安倍晋三「自民党も下野してずいぶん歯がゆい思いをしてきたが、ムダではなかったと思ってるんですよ。

 例えば先日まとめた憲法改正草案は平成17年の新憲法草案よりはるかに良くなったでしょう。前文に『日本国は国民統合の象徴である天皇を戴(いただ)く国家』と記し、国防軍も明記した。やはり与党時代は現行憲法に縛られ、あらかじめ変な抑制を効かせちゃうんだな…。

 それにかつて自民党は歴代政府の政府答弁や法解釈などをずっと引きずってきたが、政権復帰したらそんなしがらみを捨てて再スタートできる。もう村山談話や河野談話に縛られることもない。これは大きいですよ」

 「河野談話」についてはより具体的に拒絶反応を示している。2012年の9月12日の自民党総裁選挙立候補演説。
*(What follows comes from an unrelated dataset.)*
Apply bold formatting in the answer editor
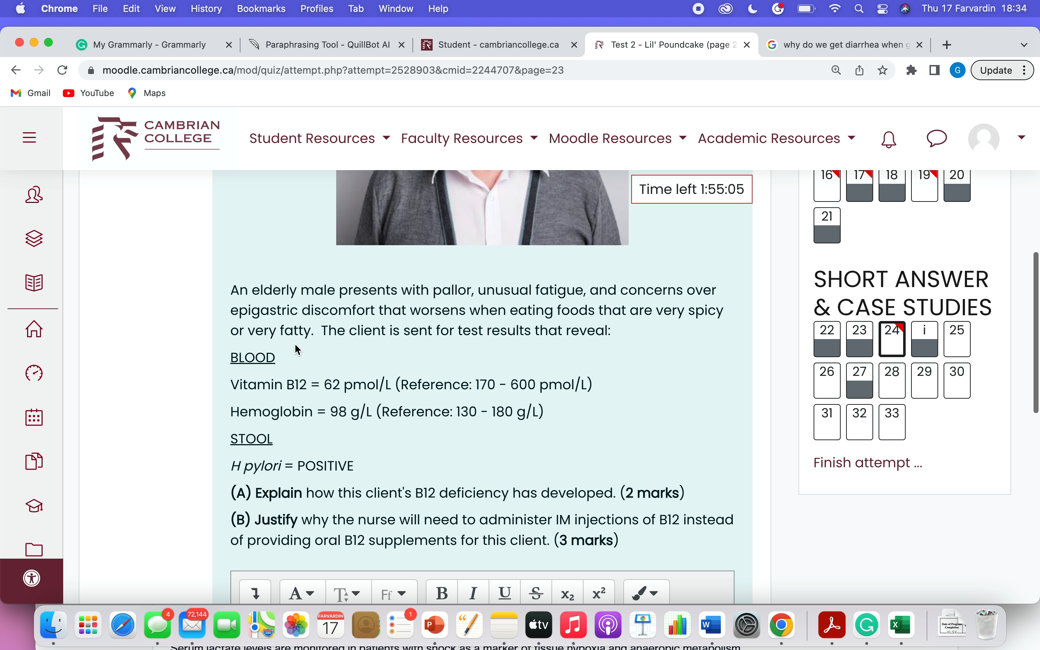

 安倍晋三(「河野談話」が従軍慰安婦の強制性を認めていることについて)「孫の代までこの不名誉を背負わせるわけにはいかない」――

 萩生光一と安倍晋三が歴史認識で心を通わせ合っていると言うよりも、心を一つにしていると言うことができる。
 
 萩生田光一の口を通して言わしめた「安倍晋三70年談話」に関わる二人のホンネは安倍晋三が言っている「英知を結集する」にしても、「有識者のご意見を伺う」にしても、協議の体裁を取るように見せてはいるものの、あるいは検閲意思の不介在を示唆しているかのように見せているものの、安倍晋三がよく使う手だが、安倍晋三と歴史認識を似通わせた有識者で多数派を占める会議を開く形で実際は協議を排除し、検閲意思を介在させる情報操作に持っていって、安倍晋三の歴史認識を談話に表現させようとしていることにあるはずだ。

 いわば結果として萩生田光一の発言は有識者会議が安倍晋三の歴史認識を追認する装置に過ぎないことを炙り出していたと言うことができる。

 安倍晋三はこの手の権謀術数には生まれながらの才能なのか、母方の祖父岸信介の血を教えとして引き継いだのか、異常なまでに長けている。